───── Data provided ─────

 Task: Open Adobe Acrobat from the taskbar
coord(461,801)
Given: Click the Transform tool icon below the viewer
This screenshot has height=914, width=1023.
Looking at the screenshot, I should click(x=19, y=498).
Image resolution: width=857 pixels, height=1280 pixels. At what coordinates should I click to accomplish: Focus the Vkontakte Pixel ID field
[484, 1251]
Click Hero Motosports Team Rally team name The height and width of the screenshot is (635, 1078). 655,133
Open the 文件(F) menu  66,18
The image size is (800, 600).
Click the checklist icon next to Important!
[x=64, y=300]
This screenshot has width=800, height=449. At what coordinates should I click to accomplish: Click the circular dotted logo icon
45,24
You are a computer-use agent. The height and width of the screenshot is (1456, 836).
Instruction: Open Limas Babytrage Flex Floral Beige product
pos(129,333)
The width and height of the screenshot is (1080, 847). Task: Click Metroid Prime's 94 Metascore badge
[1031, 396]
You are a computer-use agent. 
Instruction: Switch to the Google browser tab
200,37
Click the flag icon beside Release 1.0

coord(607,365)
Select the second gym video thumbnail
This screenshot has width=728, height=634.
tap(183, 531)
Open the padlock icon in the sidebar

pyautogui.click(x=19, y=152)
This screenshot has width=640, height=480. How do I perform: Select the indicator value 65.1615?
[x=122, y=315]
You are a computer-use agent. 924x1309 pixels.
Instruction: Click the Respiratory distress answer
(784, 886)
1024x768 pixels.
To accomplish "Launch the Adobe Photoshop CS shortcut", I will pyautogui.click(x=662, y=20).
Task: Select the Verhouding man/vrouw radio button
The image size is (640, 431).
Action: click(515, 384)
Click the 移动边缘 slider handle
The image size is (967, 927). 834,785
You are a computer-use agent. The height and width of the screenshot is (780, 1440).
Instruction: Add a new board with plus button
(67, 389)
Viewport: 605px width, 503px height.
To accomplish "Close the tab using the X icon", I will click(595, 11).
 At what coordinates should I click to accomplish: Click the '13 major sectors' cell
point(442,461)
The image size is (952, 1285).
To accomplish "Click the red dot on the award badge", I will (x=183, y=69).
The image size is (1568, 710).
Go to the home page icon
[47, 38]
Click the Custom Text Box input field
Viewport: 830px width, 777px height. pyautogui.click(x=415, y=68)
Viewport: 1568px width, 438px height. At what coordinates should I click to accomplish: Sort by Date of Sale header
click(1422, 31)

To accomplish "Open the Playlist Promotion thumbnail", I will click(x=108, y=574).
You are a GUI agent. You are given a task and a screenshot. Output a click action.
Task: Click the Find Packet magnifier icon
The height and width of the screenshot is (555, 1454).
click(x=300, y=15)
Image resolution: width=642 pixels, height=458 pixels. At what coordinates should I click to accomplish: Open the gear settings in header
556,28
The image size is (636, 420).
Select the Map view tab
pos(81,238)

─────

§ **Challenge**
Reproduce the listing above in full, substituting "Command" for every occurrence of "Instruction" and keeping everything else unchanged.

§ **Completed exercise**
 Task: Open Adobe Acrobat from the taskbar
coord(461,801)
Given: Click the Transform tool icon below the viewer
This screenshot has height=914, width=1023.
Looking at the screenshot, I should click(x=19, y=498).
Image resolution: width=857 pixels, height=1280 pixels. At what coordinates should I click to accomplish: Focus the Vkontakte Pixel ID field
[484, 1251]
Click Hero Motosports Team Rally team name The height and width of the screenshot is (635, 1078). 655,133
Open the 文件(F) menu  66,18
The image size is (800, 600).
Click the checklist icon next to Important!
[x=64, y=300]
This screenshot has width=800, height=449. At what coordinates should I click to accomplish: Click the circular dotted logo icon
45,24
You are a computer-use agent. The height and width of the screenshot is (1456, 836).
Command: Open Limas Babytrage Flex Floral Beige product
pos(129,333)
The width and height of the screenshot is (1080, 847). Task: Click Metroid Prime's 94 Metascore badge
[1031, 396]
You are a computer-use agent. 
Command: Switch to the Google browser tab
200,37
Click the flag icon beside Release 1.0

coord(607,365)
Select the second gym video thumbnail
This screenshot has width=728, height=634.
tap(183, 531)
Open the padlock icon in the sidebar

pyautogui.click(x=19, y=152)
This screenshot has width=640, height=480. How do I perform: Select the indicator value 65.1615?
[x=122, y=315]
You are a computer-use agent. 924x1309 pixels.
Command: Click the Respiratory distress answer
(784, 886)
1024x768 pixels.
To accomplish "Launch the Adobe Photoshop CS shortcut", I will pyautogui.click(x=662, y=20).
Task: Select the Verhouding man/vrouw radio button
The image size is (640, 431).
Action: click(515, 384)
Click the 移动边缘 slider handle
The image size is (967, 927). 834,785
You are a computer-use agent. The height and width of the screenshot is (780, 1440).
Command: Add a new board with plus button
(67, 389)
Viewport: 605px width, 503px height.
To accomplish "Close the tab using the X icon", I will click(595, 11).
 At what coordinates should I click to accomplish: Click the '13 major sectors' cell
point(442,461)
The image size is (952, 1285).
To accomplish "Click the red dot on the award badge", I will (x=183, y=69).
The image size is (1568, 710).
Go to the home page icon
[47, 38]
Click the Custom Text Box input field
Viewport: 830px width, 777px height. pyautogui.click(x=415, y=68)
Viewport: 1568px width, 438px height. At what coordinates should I click to accomplish: Sort by Date of Sale header
click(1422, 31)

To accomplish "Open the Playlist Promotion thumbnail", I will click(x=108, y=574).
You are a GUI agent. You are given a task and a screenshot. Output a click action.
Task: Click the Find Packet magnifier icon
The height and width of the screenshot is (555, 1454).
click(x=300, y=15)
Image resolution: width=642 pixels, height=458 pixels. At what coordinates should I click to accomplish: Open the gear settings in header
556,28
The image size is (636, 420).
Select the Map view tab
pos(81,238)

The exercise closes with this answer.